Exercise | Render the lines below as a JSON list of strings, one string per line, leaving out any blank lines. Leave the pictures out of the answer.

Recorded information |
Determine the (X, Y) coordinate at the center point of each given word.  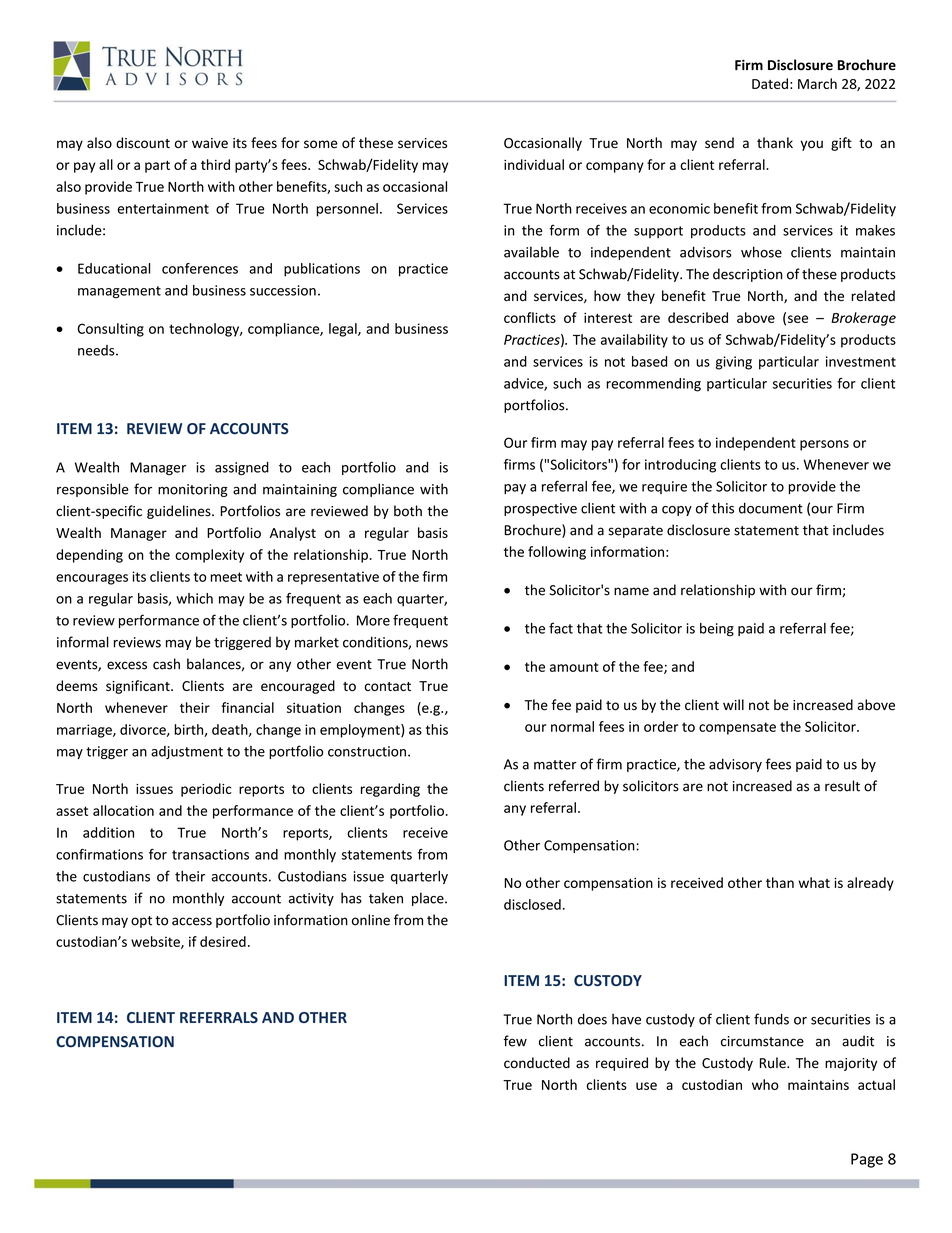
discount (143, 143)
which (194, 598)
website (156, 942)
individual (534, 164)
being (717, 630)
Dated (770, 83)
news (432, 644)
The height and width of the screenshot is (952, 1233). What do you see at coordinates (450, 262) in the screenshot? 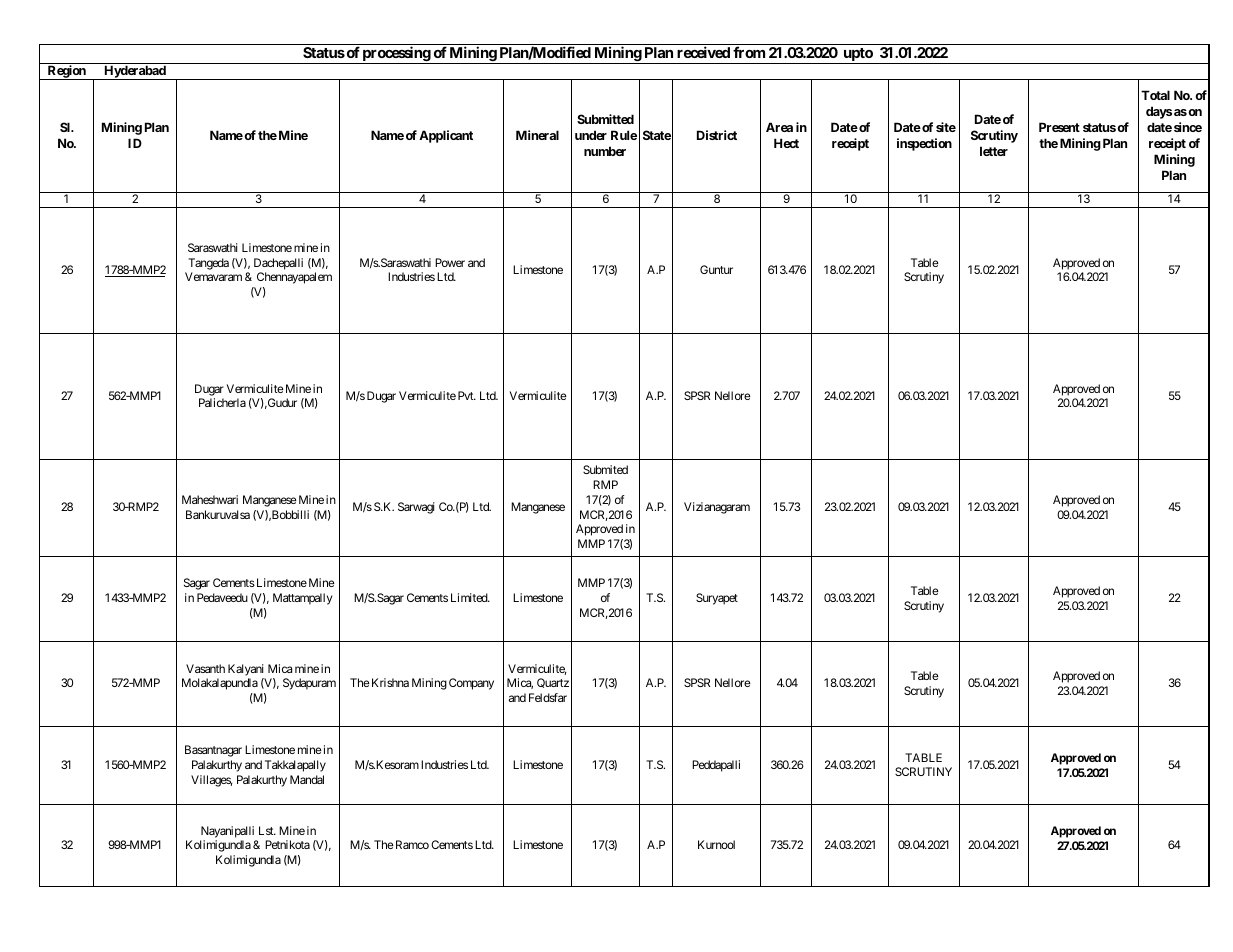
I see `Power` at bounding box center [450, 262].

Result below |
[
  "Determine the (X, Y) coordinate at the center point of each given word.  ",
  "discount (143, 143)",
  "which (194, 598)",
  "website (156, 942)",
  "individual (534, 164)",
  "being (717, 630)",
  "Dated (770, 83)",
  "news (432, 644)",
  "The height and width of the screenshot is (952, 1233). What do you see at coordinates (450, 262) in the screenshot? ",
  "I see `Power` at bounding box center [450, 262]."
]